社長の言う「かゆいところに手が届く接客」というキーワードは、大人数となった組織の中で従業員へ理念と行動指針を浸透させていくのに最適に考え抜かれた端的なフレーズであると感じた。それを使い接客の指針を従業員の皆様に浸透させていくのが奥本部長の現場目線の工夫である。

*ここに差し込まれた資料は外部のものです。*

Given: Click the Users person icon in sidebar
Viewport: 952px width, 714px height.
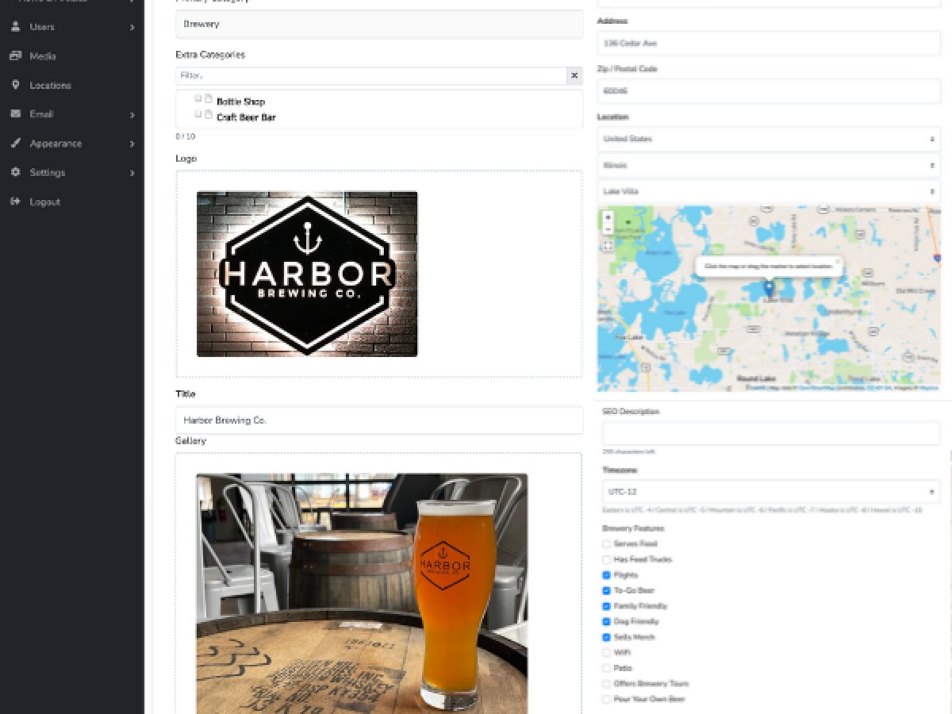Looking at the screenshot, I should pyautogui.click(x=15, y=27).
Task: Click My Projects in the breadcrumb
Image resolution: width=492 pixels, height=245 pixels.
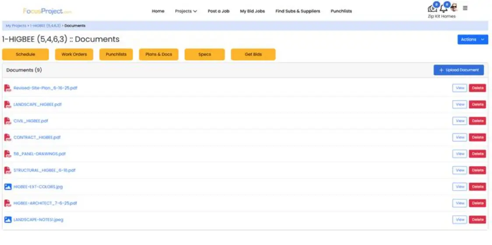Action: 16,26
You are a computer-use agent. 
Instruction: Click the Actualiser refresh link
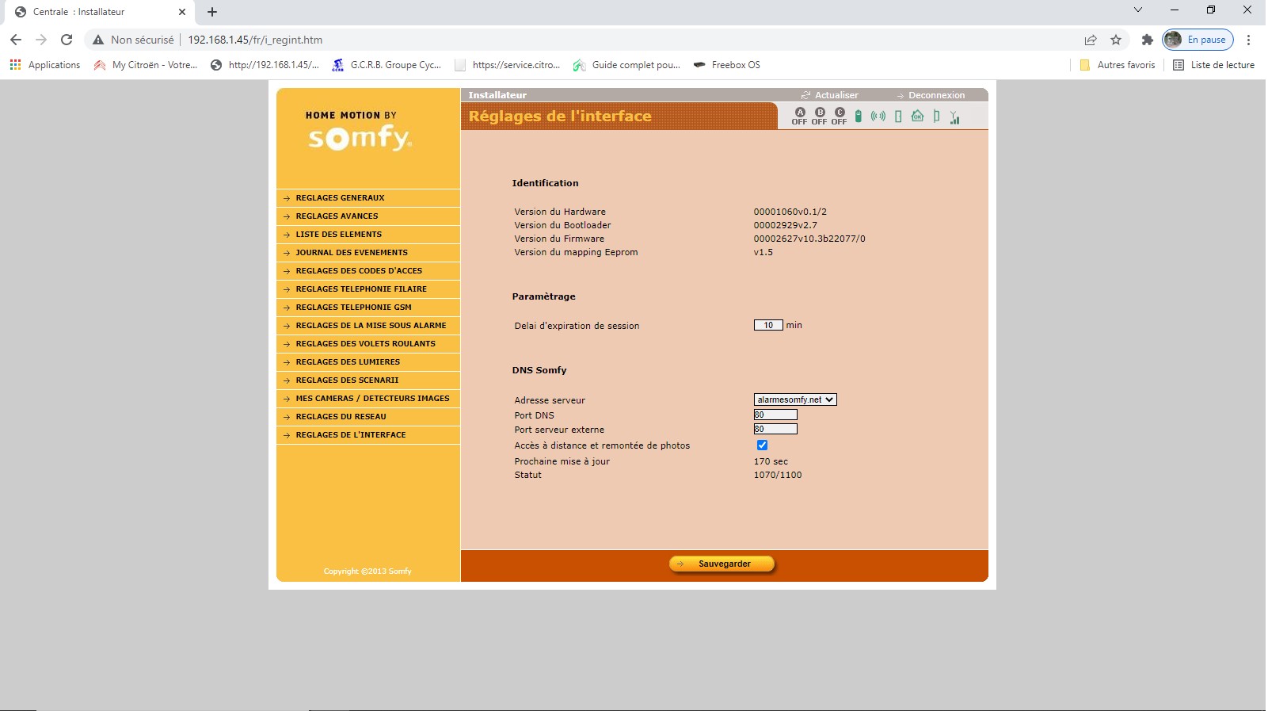[836, 95]
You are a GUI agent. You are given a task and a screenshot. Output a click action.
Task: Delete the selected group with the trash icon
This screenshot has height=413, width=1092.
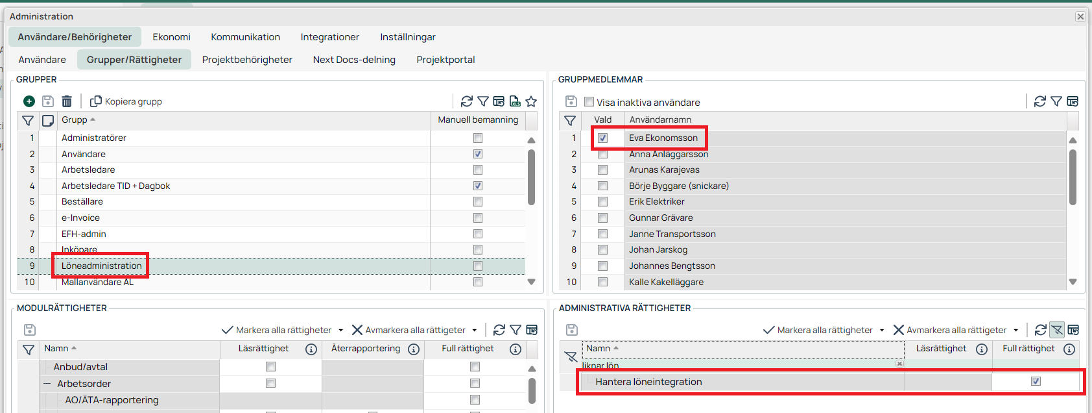pos(67,101)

企業が大規模になれば理念・方針の浸透が困難となり官僚化していく中で、複雑化しないでわかりやすく考えを伝達していく奥本部長の手法はお客様と従業員を大切にする思想の中で生まれてくるものであり、そこに注力しているぶどうの樹の強みがあると感じた

④やっぱぁ~岡垣

・早苗社長
ビワにこだわり特化したブランド戦略と岡垣地場野菜差別化をはかり、鮮魚を併せて店舗を大規模化して顧客への利便性を高め集客力を強めている。今後2-3年で移店を検討。スイーツのケースも併せ提案を行うお話をさせて頂いた。
今回の研修を通じて
各直売所の方がサプライヤーである農家、従業員の方たちとの良好な関係維持に苦心されており、接客の中でお客様をもてなすとともに、その中から要望や不満を聞きだし改善を行って店づくりを行っていることを知った。販売形態は違うが労務管理、改善、モノづくりに関しての取組と課題は私どもメーカーと同じであり大いに参考になった。